= Symphony No. 37 (Mozart) =

1783 Michael Haydn symphony misattributed to Mozart

Michael Haydn, the true author of the Symphony No. 37, once attributed to Mozart

Symphony No. 37 in G major, (K. 444/425a + Anh A 53) is a work that was once attributed to Wolfgang Amadeus Mozart and given a place in the Köchel catalogue as well as the number '37'. It is in fact Symphony No. 25 in G major by Michael Haydn, bearing the catalogue numbers P 16 and MH 334. This mistake, long ago corrected, resulted from a brief musical introduction (an adagio maestoso) added by Mozart to Haydn's symphony.

== History ==

The complete symphony was for a long time believed to be a work by Mozart, but is now known to have actually been mostly written by Michael Haydn, being his Symphony No. 25 in G major, Perger 16, Sherman 25, MH 334. The true authorship was discovered by Lothar Perger in 1907. Modern commentators find it "difficult to comprehend how the editors of the Breitkopf edition of Mozart could have considered the three movements of the G major symphony as the immediate successor of the 'Linz' Symphony; the infinitely simpler and more archaic art of the Salzburg master offers such a contrast that one might well suppose this symphony to date much earlier than 1783" if Mozart had been the one to write it.

The introduction was probably composed in late 1783 to be performed in the same concert in Linz in which Mozart's Symphony No. 36 received its premiere.

Mozart's Adagio maestoso introduction in triple time ends with a fermata on a V^{7} chord, which leads into a tonic chord beginning Haydn's work.
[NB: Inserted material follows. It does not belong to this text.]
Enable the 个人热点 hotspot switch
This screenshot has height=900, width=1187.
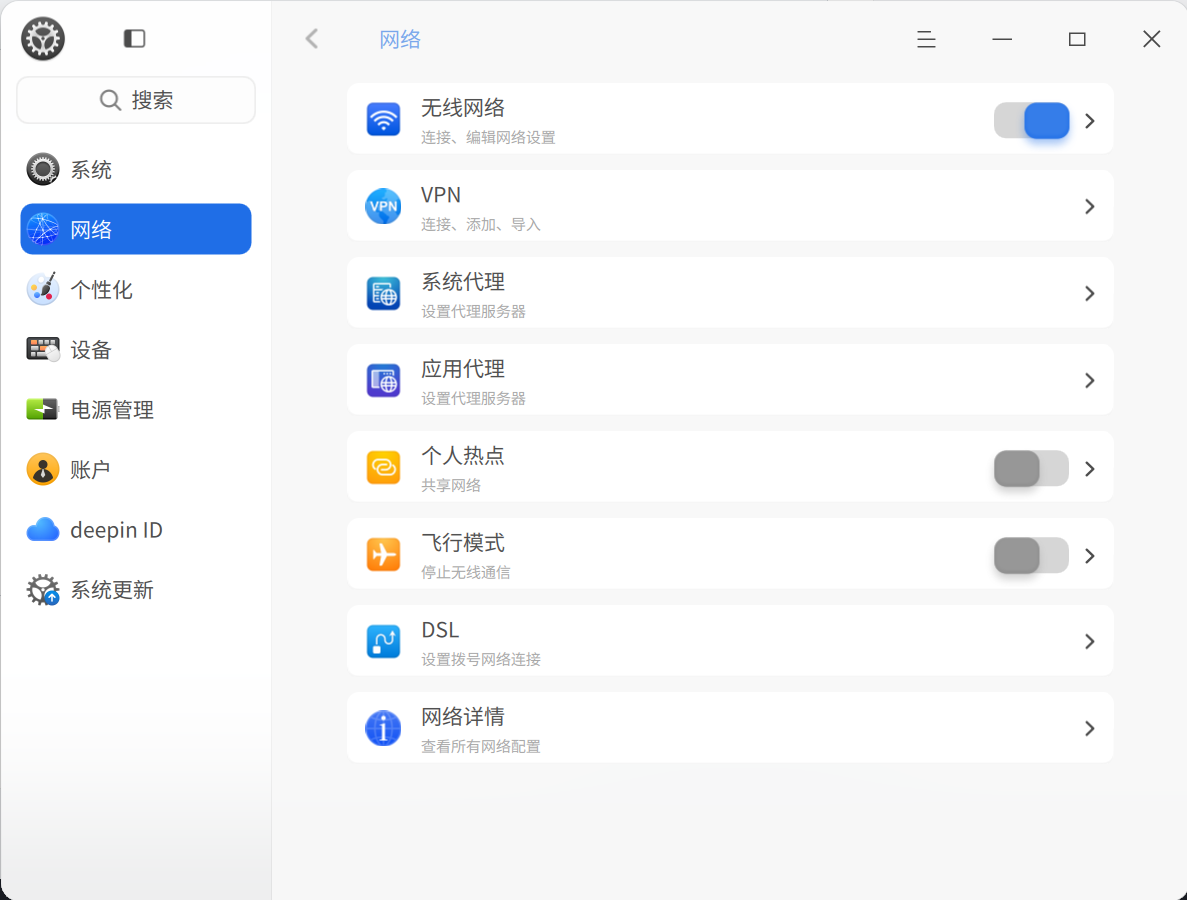(1031, 469)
Georges de Saint-Foix considers the introduction "an expressive prelude, which, moreover, is by no means entirely in key with the movement it is intended to prepare."
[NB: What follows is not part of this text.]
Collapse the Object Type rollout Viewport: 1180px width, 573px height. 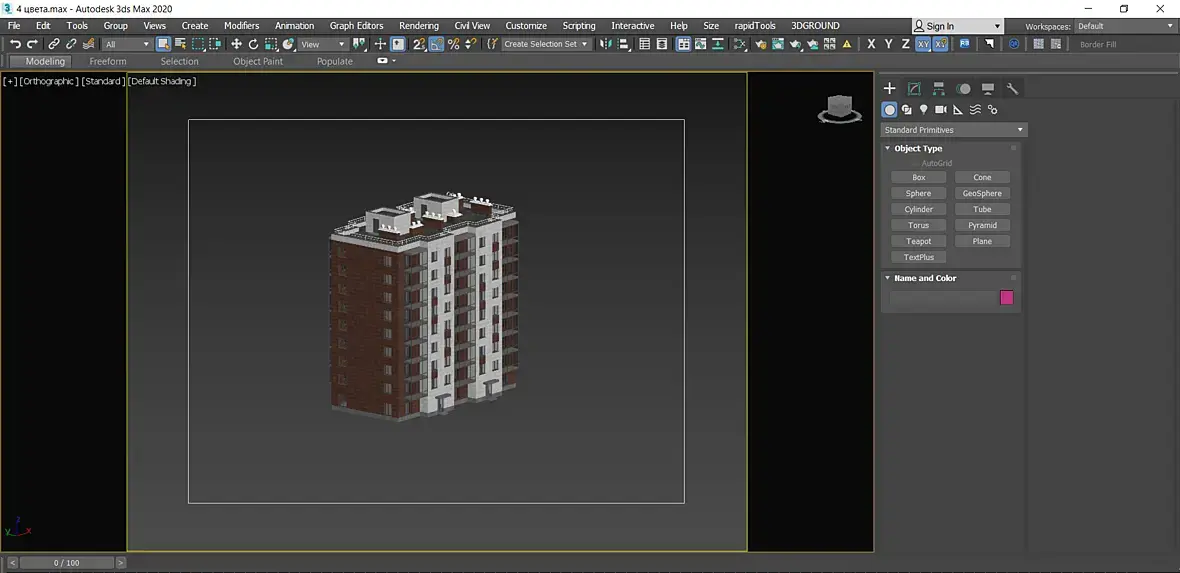tap(918, 148)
Mozart did not copy the rest of the work verbatim: he removed a bassoon solo from the middle Andante sostenuto movement, and "appears to have reduced the colla parte writing in the winds throughout the work", according to Gary Smith.

The numbers for Mozart's Symphonies Nos. 38 through 41 have not been adjusted because of this symphony.

The score calls for 2 oboes, 2 horns in G and C, and strings; performances tend to include bassoons (always in unison with the cellos except for significant passages in the Adagio), which were part of Michael Haydn's original score but left out by Mozart, and a harpsichord playing figured bass, based on the cello line. The flute is only used for the first section of the slow movement.